| SELECTED TEXT |
January 11, 2016 at 9:13 am
Lynn Pettis (1/11/2016)
Eirikur Eiriksson (1/10/2016)
rahulsahay123 (1/8/2016)
I am getting a data feed with date column of type integer.Format is mmddyyyy.Values are like : 01092015
Now i want to convert this into yyyy-mm-dd format ie 2015-01-09
Pls suggest the way. Thanks in advance
Rahul Sahay
Few things wrong here, numerical data types do not have leading zeros and there is no such thing as a date format for the date and datetime type data types. If you are importing the data then you would probably like to convert the integer to the data type date which is very simple, no need to do any kind of string conversion or manipulation.
😎
D E C L A R E @DATEINT INT = 9012016; -- can't post declarations from work.
SELECT
DATEFROMPARTS(
(@DATEINT % 10000 )
,(@DATEINT / 10000) % 100
,(@DATEINT / 1000000));
Won't work in SQL Server 2008.
Sorry, my bad, DATEFROMPARTS is 2012+, here is a 2008 and earlier version
😎
DECLARE @DATEINT INT = 9012016;
SELECT
DATEADD(YEAR, ((@DATEINT % 10000 ) - 1900 )
,DATEADD(MONTH,(((@DATEINT / 10000 ) % 100) - 1)
,DATEADD(DAY, (@DATEINT / 1000000) - 1,0)));
A word of caution though if using this code, it will not error if an invalid date is passed. On the other hand it is very fast.;-)

(Rows drawn from a dataset)
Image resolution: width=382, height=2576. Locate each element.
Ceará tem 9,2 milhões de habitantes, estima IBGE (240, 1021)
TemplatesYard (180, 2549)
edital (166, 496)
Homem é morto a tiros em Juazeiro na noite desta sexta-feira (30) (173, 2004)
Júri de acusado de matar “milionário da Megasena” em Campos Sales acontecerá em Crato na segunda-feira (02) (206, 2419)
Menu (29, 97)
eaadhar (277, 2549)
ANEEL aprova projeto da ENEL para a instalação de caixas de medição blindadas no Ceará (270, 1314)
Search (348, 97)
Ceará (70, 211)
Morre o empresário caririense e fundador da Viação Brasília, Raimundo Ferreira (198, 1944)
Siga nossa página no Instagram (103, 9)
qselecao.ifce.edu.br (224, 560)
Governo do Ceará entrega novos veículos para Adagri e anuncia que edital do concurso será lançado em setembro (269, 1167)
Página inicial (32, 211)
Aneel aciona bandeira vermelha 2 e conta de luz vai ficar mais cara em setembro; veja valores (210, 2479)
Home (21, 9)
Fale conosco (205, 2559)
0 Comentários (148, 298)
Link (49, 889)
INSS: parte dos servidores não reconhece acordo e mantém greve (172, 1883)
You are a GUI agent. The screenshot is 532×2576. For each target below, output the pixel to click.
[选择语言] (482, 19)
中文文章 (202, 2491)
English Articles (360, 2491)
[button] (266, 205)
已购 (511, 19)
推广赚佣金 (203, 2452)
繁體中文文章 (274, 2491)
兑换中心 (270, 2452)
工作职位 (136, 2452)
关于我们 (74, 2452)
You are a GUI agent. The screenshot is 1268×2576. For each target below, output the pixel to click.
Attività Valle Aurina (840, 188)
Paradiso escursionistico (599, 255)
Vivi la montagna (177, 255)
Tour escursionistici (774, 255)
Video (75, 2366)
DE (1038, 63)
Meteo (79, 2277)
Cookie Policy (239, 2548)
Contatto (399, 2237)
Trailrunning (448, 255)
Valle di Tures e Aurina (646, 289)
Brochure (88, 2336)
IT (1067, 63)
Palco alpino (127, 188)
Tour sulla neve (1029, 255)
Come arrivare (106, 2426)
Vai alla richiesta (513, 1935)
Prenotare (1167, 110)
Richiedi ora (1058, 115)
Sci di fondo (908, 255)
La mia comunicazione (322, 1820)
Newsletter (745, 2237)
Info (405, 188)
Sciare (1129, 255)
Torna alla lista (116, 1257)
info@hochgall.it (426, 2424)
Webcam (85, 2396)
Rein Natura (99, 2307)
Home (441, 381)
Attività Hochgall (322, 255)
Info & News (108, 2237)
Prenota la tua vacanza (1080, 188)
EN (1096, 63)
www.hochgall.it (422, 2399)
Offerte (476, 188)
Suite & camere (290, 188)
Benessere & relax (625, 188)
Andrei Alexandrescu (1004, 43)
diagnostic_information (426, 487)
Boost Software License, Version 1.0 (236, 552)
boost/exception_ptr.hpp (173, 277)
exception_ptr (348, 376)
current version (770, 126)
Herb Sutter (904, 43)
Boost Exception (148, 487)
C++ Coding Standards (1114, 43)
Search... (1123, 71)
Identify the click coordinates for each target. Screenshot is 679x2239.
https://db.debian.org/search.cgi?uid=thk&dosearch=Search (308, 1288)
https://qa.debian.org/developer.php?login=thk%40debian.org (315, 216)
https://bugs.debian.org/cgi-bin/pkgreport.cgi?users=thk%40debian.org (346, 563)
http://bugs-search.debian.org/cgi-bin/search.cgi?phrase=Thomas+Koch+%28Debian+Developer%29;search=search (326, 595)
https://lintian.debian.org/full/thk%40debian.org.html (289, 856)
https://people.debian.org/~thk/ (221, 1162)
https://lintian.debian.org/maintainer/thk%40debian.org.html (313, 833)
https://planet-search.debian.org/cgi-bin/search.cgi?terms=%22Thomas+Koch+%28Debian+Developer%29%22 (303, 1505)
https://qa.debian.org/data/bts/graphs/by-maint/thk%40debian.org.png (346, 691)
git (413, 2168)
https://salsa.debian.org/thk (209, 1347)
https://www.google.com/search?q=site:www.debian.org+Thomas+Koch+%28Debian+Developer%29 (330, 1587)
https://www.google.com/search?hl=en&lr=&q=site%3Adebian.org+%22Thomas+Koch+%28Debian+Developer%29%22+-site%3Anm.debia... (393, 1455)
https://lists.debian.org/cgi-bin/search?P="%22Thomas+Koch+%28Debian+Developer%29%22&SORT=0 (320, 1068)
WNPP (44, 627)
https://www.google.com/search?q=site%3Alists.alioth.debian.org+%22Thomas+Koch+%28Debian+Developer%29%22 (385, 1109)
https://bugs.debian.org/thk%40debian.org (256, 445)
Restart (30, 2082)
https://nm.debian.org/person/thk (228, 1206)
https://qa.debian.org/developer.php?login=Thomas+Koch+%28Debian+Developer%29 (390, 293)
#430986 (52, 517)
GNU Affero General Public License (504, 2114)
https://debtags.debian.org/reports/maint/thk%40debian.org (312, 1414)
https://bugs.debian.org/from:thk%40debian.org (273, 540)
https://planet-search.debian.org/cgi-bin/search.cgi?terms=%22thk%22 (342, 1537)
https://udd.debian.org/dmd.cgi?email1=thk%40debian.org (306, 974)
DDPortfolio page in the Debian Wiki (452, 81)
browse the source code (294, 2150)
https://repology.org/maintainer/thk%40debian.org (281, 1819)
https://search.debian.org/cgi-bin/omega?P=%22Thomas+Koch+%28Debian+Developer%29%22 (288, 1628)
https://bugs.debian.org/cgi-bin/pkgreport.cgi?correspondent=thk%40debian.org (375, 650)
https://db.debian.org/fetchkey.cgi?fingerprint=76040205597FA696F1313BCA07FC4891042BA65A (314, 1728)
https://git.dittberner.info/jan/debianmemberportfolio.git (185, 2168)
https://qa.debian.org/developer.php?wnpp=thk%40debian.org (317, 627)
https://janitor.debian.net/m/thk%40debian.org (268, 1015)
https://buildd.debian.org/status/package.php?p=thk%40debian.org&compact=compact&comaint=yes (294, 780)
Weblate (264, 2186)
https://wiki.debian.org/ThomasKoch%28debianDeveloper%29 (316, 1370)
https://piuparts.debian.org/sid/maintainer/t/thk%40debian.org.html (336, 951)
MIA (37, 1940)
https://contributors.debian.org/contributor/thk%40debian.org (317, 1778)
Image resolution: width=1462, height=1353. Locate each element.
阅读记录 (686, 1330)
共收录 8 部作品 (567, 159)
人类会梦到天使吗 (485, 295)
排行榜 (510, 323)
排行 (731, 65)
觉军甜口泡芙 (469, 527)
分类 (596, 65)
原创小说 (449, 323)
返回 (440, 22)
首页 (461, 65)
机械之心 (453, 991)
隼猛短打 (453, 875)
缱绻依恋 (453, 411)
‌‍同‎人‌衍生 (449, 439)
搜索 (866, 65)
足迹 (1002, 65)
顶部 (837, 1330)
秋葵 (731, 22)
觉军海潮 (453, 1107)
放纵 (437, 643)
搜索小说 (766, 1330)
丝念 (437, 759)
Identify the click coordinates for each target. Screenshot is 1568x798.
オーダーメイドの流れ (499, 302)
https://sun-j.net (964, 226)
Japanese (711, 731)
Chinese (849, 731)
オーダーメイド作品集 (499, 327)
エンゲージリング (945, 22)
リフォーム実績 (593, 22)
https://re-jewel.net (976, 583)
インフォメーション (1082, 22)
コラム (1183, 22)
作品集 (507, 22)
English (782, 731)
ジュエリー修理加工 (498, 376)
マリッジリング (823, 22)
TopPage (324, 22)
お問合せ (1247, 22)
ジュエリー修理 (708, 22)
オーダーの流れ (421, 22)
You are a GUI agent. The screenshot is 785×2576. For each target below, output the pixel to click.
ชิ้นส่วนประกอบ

| WORK TASK 1 |
Using the forum thread above on converting an integer date in SQL Server, decide whether each statement agrees with it: (a) DATEFROMPARTS works in SQL Server 2008; (b) the version for 2008 and earlier raises an error when given an invalid date; (c) the incoming date values have the format mmddyyyy. Answer yes or no for each, quoting the words from the thread that decide it.
| WORK TASK 2 |
In the forum thread on converting an integer date in SQL Server, which format does Rahul Sahay want the values converted into?

| YOUR RESPONSE 1 |
(a) No: "Won't work in SQL Server 2008."
(b) No: "it will not error if an invalid date is passed."
(c) Yes: "Format is mmddyyyy."

| YOUR RESPONSE 2 |
The yyyy-mm-dd format, for example 2015-01-09.